Bernhagen, P. (2008). Environmental and international trade and agreements: the influence of entrepreneurship on participation and compliance. Global Environmental Politics, 8, 78-110. Bechtel, M., Tosun, J. (2009). Change in economic openness to political convergence: when can trade agreements lead to convergence of environmental regulation? International Studies Quarterly, 53, 931-953. Hafner-Burton, E. (2005b). Human Rights Shopping Forum: The Transformation of Preferential Trade Agreements.

Scriptscript prepared for the annual session of the American Political Science Association from September 1 to 4, 2005. Poe, S.C., Tate, C. N., Keith, L.C. (1999). Human rights crackdown on personal integrity: a global transnational study of 1976-1993. International Studies Quarterly, 43, 291-313. Although our study empirically focuses on compliance with human rights standards, the theoretical argument can be applied to other political issues such as environmental degradation, labour standards or the effects of an international institution in general. For example, Bechtel and Tosun (2009) study the effects of PTAs on environmental protection. However, due to the availability of data, this study focuses exclusively on PTAs and respect for human rights. An increasing number of preferential trade agreements (EPZs) play an important role in the state`s respect for human rights. ATPs are more effective than more flexible human rights agreements in changing repressive behaviour when they provide strict standards that alter the essential benefits of integration to respect human rights principles. The PTA enhances the human rights of members through coercion by providing the instruments and resources needed to change the incentives of actors to promote reforms that would otherwise not be implemented.

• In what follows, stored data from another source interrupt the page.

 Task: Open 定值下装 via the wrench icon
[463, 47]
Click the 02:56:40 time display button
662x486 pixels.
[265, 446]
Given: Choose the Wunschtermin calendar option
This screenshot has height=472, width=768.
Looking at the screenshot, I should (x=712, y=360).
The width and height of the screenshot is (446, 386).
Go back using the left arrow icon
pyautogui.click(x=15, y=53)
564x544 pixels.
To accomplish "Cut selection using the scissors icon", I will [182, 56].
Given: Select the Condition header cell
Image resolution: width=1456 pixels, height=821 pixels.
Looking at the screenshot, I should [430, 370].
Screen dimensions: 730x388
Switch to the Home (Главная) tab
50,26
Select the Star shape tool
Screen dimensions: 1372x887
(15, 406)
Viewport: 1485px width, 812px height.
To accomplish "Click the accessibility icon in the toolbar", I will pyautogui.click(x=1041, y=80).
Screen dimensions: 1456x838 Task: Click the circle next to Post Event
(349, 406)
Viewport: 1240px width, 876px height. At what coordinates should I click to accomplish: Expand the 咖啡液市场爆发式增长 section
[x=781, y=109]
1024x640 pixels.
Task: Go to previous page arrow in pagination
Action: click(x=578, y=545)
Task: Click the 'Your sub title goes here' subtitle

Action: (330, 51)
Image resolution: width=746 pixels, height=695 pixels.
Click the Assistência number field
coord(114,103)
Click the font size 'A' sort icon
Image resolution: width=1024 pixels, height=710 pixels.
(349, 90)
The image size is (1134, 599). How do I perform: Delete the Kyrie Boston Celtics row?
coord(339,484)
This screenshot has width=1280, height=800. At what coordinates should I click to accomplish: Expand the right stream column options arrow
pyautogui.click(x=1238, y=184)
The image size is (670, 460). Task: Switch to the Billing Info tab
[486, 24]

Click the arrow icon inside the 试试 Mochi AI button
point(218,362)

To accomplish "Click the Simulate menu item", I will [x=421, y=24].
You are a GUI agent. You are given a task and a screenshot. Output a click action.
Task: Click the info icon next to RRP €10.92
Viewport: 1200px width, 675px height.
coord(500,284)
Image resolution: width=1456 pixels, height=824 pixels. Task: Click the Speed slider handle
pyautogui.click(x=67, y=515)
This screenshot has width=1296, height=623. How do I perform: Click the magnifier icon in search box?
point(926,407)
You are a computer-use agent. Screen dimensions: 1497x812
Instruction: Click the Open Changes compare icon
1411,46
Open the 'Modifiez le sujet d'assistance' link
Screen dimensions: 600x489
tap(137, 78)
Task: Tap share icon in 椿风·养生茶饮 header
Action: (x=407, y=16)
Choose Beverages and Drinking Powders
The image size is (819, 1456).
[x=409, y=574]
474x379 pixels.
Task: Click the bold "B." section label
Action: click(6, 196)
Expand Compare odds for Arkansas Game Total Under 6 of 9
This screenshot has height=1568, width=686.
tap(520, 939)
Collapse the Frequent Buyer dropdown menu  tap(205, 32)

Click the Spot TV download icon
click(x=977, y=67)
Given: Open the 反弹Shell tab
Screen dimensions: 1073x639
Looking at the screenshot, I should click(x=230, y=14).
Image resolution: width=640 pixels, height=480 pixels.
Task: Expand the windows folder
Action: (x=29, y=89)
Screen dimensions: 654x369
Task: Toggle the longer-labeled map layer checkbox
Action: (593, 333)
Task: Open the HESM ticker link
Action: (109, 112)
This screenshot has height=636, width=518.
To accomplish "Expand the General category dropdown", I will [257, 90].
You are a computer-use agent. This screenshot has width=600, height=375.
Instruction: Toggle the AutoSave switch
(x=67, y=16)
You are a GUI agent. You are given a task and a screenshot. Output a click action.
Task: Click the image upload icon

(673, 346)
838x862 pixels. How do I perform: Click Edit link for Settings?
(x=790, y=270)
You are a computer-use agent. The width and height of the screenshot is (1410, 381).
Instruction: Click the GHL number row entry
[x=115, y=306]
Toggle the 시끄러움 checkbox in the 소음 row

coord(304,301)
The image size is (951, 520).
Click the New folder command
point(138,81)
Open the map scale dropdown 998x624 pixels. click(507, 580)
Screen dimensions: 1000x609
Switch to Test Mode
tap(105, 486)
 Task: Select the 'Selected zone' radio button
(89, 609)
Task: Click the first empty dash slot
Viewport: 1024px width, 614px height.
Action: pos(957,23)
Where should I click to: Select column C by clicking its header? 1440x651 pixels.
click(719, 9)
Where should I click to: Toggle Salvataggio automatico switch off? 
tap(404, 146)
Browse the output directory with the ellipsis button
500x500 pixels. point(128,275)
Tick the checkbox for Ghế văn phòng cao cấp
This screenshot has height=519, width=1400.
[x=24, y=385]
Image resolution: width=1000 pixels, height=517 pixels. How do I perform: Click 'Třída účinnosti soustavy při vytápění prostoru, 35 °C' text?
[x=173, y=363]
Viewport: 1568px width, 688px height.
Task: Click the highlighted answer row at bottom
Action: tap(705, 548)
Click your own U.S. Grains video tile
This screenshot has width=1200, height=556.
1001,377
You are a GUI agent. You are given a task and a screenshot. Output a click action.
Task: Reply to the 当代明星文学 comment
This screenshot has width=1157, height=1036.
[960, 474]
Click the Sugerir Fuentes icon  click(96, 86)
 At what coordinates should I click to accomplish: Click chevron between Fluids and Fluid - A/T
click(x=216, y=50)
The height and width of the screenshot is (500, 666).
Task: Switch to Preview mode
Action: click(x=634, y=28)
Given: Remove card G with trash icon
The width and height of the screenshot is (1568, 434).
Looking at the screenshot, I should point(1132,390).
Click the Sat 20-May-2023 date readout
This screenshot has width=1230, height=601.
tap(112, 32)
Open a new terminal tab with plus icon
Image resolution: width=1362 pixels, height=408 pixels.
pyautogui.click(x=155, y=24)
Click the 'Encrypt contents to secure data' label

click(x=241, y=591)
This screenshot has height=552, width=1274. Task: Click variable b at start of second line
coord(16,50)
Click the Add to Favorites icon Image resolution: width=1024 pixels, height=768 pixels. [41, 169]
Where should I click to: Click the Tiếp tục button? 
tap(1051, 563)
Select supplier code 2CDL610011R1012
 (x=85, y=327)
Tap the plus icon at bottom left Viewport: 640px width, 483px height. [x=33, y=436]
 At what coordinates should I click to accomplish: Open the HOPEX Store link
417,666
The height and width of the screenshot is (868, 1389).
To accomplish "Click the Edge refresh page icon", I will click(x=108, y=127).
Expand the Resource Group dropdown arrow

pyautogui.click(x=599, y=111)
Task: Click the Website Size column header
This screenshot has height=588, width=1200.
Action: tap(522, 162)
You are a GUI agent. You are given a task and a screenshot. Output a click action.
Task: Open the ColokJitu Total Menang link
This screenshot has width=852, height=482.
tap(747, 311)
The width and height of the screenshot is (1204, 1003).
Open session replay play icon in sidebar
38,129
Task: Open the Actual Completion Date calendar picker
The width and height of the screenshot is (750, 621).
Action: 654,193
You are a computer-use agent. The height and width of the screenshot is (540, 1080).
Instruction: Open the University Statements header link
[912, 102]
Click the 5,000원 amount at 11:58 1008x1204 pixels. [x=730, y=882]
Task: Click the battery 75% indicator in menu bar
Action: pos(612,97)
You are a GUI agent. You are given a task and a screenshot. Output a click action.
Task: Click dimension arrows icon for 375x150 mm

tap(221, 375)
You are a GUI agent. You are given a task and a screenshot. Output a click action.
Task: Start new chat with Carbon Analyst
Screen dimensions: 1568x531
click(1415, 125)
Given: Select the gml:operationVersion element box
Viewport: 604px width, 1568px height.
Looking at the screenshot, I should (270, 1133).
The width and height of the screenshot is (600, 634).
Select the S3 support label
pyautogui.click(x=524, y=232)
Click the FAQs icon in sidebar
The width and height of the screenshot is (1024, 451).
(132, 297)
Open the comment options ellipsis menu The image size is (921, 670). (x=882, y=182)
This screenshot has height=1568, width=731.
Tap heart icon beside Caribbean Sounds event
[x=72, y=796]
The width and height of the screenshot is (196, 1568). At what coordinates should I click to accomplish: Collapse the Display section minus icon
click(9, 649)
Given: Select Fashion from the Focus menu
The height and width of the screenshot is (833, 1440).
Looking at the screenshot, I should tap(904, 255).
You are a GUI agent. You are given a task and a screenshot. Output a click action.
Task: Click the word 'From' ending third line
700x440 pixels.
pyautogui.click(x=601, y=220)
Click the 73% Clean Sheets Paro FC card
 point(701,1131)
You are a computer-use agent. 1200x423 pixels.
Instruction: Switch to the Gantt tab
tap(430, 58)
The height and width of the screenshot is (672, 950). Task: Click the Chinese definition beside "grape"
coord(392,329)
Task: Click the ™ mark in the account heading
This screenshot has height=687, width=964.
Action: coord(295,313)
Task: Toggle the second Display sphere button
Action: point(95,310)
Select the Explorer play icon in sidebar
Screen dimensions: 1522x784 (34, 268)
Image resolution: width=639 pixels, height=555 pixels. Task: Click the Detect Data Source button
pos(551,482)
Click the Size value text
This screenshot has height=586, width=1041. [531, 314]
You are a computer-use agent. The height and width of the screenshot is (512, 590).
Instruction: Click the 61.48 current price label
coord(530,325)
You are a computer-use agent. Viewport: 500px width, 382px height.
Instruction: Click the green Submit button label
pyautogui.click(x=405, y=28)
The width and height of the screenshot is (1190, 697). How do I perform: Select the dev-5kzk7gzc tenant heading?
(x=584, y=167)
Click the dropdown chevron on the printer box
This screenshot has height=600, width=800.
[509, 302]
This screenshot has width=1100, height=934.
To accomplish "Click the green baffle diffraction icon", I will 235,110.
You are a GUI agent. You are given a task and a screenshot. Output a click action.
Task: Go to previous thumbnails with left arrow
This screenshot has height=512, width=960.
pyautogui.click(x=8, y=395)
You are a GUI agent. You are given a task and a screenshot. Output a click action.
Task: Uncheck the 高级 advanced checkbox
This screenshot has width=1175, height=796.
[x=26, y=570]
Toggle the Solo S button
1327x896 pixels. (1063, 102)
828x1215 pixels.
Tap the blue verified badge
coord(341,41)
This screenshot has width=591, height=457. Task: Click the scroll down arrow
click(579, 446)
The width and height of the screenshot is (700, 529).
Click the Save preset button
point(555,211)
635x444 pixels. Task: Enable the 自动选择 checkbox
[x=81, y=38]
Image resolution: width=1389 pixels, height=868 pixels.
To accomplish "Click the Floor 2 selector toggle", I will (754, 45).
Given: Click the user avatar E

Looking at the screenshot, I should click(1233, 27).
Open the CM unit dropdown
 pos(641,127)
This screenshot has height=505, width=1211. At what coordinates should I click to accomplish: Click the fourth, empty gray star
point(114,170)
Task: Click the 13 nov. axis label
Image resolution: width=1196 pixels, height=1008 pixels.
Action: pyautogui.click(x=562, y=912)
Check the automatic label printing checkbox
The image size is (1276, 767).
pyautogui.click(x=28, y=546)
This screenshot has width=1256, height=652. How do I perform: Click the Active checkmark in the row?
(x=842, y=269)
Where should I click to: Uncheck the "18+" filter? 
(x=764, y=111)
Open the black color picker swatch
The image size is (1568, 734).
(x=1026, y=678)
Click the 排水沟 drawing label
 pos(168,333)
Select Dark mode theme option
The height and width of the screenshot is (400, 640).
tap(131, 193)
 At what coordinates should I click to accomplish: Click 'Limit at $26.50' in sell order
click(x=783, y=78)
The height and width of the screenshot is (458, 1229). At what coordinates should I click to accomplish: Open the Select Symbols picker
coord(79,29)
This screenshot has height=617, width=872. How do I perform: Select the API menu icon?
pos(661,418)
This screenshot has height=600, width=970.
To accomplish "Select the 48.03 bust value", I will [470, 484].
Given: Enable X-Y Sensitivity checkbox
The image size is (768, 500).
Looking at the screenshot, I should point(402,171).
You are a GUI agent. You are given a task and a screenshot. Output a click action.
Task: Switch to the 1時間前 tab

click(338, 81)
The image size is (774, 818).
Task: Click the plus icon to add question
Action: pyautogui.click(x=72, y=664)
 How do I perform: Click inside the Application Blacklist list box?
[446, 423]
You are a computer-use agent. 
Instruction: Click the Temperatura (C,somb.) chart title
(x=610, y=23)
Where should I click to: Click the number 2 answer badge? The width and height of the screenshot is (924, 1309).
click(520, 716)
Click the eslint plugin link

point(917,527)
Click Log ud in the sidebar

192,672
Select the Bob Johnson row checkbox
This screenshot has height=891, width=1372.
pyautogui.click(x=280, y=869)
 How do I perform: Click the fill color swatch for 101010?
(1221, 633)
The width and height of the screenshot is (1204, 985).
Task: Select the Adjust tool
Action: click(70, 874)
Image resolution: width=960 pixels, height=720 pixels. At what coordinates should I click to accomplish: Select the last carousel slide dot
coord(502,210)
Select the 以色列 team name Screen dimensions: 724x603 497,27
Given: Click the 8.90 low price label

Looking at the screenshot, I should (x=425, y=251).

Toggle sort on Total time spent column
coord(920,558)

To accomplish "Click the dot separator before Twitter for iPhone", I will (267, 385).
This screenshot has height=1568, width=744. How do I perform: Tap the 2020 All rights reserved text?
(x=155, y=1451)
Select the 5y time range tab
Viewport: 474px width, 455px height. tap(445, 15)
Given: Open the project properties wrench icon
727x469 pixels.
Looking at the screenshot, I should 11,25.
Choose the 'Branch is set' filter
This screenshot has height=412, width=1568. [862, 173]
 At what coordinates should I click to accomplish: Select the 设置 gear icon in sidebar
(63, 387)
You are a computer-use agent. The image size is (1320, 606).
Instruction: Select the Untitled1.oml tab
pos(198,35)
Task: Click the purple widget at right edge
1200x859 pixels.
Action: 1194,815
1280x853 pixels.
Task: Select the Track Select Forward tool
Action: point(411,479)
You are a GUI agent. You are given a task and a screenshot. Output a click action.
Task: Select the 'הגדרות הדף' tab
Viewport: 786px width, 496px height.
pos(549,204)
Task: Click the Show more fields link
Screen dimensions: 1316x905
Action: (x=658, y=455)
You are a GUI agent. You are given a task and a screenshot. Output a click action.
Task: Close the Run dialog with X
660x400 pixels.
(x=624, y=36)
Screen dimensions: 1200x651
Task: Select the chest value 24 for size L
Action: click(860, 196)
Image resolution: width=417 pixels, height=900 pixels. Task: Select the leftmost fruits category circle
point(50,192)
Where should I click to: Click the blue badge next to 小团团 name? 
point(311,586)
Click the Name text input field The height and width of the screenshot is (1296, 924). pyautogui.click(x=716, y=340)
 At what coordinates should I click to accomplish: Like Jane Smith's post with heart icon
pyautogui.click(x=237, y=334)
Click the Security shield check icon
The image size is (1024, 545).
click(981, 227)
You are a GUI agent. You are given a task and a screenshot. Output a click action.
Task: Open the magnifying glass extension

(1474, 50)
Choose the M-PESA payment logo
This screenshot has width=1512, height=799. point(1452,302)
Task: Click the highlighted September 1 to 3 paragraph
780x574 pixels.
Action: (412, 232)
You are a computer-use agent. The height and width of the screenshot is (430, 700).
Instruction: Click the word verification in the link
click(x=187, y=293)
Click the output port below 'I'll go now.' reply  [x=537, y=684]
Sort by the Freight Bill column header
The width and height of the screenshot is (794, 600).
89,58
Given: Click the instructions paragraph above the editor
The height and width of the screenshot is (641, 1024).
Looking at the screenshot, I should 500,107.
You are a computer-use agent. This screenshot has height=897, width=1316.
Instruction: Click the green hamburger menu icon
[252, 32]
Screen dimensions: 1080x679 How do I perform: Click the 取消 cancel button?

I develop three hypotheses: (1) The state`s commitment to NGOs and (2) to THE PTAs that provide flexible human rights standards (not related to market benefits) does not systematically improve human rights behaviour, while (3) the state`s commitment to THE PTAs, which provide strict human rights standards, , often produces better practices. I look at several cases to illustrate the processes of influence and test the argument on the experience of 177 countries between 1972 and 2002. I would like to thank Mike Colaresi, Dan Drezner, David Lake, Lisa Martin, Walter Mattli, John Meyer, Mark Pollack, Erik Voeten, Jim Vreeland and two anonymous critics for their detailed and thoughtful comments on different designs of this manuscript. , as well as the many people who helped me by asking me difficult questions along the way. I would also like to thank Michael Barnett, Charles Franklin and Jon Pevehouse for their advice during the research on the thesis that supports this article, and Alexander H.